Single by Kathy Sledge

from the album Heart
- Released: 1992
- Genre: Dance
- Length: 3:55
- Label: Epic
- Songwriter(s): Kenny Harris; Mark Holden;
- Producer(s): Charles Farrar; Troy Taylor;

Kathy Sledge singles chronology
|  | "Take Me Back to Love Again" (1992) | "Heart" (1992) |

Music video
- "Take Me Back to Love Again" on YouTube

= Take Me Back to Love Again =

"Take Me Back to Love Again" is a song by American singer-songwriter Kathy Sledge. It was written by Kenny Harris and Mark Holden, and was released in 1992 by Epic Records as the first single from Sledge's first solo album, Heart (1992). The producers were Charles Farrar and Troy Taylor. The single went to number-one on the US Billboard dance chart for one week. It did not make the Billboard Hot 100, but went to number 24 on the Billboard soul singles chart. In Europe, it peaked at number 62 on the UK Singles Chart, number 12 on the UK Dance Singles chart and number five on the UK Club Chart.

==Critical reception==
Craig Lytle from AllMusic noted that the song "has a progressive rhythm with flashbacks of disco". Larry Flick from Billboard magazine wrote, "This festive, garage-vibed houser benefits from the maturing remix hand of Roger S., who takes it through six strong variations." He added, "Of course, the real reason to check this jam out is Sledge's instantly recognizable voice, which sounds as powerful as it did on classics like 'We Are Family'."

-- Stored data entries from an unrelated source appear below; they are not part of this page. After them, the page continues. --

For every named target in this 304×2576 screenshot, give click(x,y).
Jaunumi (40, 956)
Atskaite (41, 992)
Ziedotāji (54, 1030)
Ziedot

John Martinucci from the Gavin Report said, "I find my ears gravitating toward the LP edit because it presents her soft-smooth vocals in a Jazz/Fusion setting. Check it out." Andy Beevers from Music Week commented, "Kathy Sledge of Sister Sledge fame has returned with a bang up-to-date single, the classy Roger Sanchez mixed 'Take Me Back to Love'. Import copies have already been filling garage-orientated dancefloors and the track is now getting a UK release."

==Impact and legacy==
In 1995, British DJ Sister Bliss selected it as one of "the tracks that mean most to her", saying, "This is a bit of a handbag one – a big Northern tune. It has a tinkly piano – the piano riff is one of the nicest things about it. It's an unpretentious little tune Jon Pleased Wimmin used to play it all the time – it brings back memories of the Bar Industria at four in the morning and putting my hands in the air. It's infectious happy."

==Track listing==
- 7" single, UK (1992)
1. "Take Me Back to Love Again" (Radio Remix) – 3:55
2. "Take Me Back to Love Again" (Album Version) – 3:59

- 12", US (1992)
3. "Take Me Back to Love Again" (Shelter Me Mix) – 6:48
4. "Take Me Back to Love Again" (Soundshaft Mix) – 6:15
5. "Take Me Back to Love Again" (Soundshaft Beats) – 3:00
6. "Take Me Back to Love Again" (Roger's Favorite Mix) – 5:30
7. "Take Me Back to Love Again" (Preston's Piano Mix) – 5:32
8. "Take Me Back to Love Again" (Raw Mix) – 5:00

- CD maxi, UK (1992)
9. "Take Me Back to Love Again" (7" Version) – 3:55
10. "Take Me Back to Love Again" (Back To Romance) – 5:00
11. "Take Me Back to Love Again" (12" Remix) – 5:15
12. "Take Me Back to Love Again" (Instrumental) – 4:00
13. "Take Me Back to Love Again" (Album Version) – 3:59

==Charts==

| Chart (1992) | Peak position |
|---|---|
| UK Singles (OCC) | 62 |
| UK Dance (Music Week) | 12 |
| UK Club Chart (Music Week) | 5 |
| US Hot Dance Club Play (Billboard) | 1 |
| US Hot R&B/Hip-Hop Songs (Billboard) | 24 |

==See also==
- List of number-one dance singles of 1992 (U.S.)